別に捕まることが怖いわけでは無い、ただ自分から捕まりに行くというのは僕の意識に反するのだ。

 こんな考えを繰り広げればプライドが高い人間だと思われるかもしれない、しかし僕は自分のことをプライドが高い人間だとは思わない。プライドが高いのではなく自分のことを本当の意味でよくわかっていないだけなのだ。


 その証拠に人を殺した非日常を僕はもう受け入れている。普通の人間ならばこの状況から一刻も逃げ出したいのだろうが僕は違う。今が人生の中で一番に達成感に満ちていて最高に気分が良い。息をするたび肺の中まで酸素が行き渡るのを感じ、頭が冴えるのを感じられる。

それに捕まるということに恐怖を覚えていない。
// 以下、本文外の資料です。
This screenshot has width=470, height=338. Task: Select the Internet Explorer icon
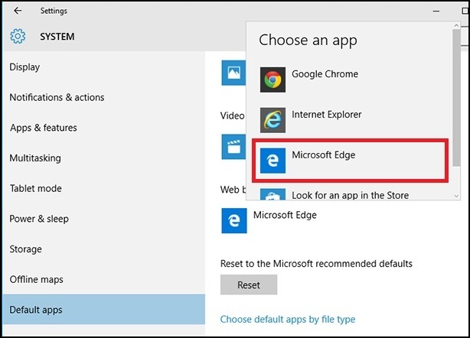tap(273, 120)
加えて人を殺したことに対して消失感を感じるどころか達成感を感じて、こんな時が一生続けばいいとさえ思っている。

大抵にそれは普通の人間からしてみれば異常なのだということを僕は知っている。

知っているが故にそんな自分のことが自分ではなく悪魔なのではないかとさえ思ってしまう時がある。

 

 そんな時には決まって同級生である彼女の言葉を思い出す。「人が生まれてきた意味は必ずある」そんな大義名分を恥ずかしげもなく人前で語る彼女は人を殺した僕を何と言うのだろうか。もしかすると自分に負い目を感じて心を病むかも知れない、そしたら自分で命を絶つかも知れない。そんな風に彼女はどこまでも人に影響される脆い人間だ。

そんな彼女に僕は金輪際会うことは無いであろう。会う資格が無いだろう。だから彼女に僕から一つだけ願うとするのならば彼女には今のままでいてほしい、今のまま正義でいつづけて欲しい。


身勝手な願いだけどそれだけで僕は自分のことを少しだけ許せる気がする。


 僕は大きく息を吸う。目撃者は鉄塔の上の鴉だけ、完璧な殺人だ。

今日のうちにこの街を出よう、そして誰も知らない誰もいないところで自らの手で死のう。

これから夜へと変わる陽を見ると頭上の巻積雲がオレンジ色に照らされていた。気づけばどこか遠くからはひぐらしの鳴き声も聞こえる。秋はもうすぐそこだ

 決意した僕は踵を返して草むらの中を歩き出す。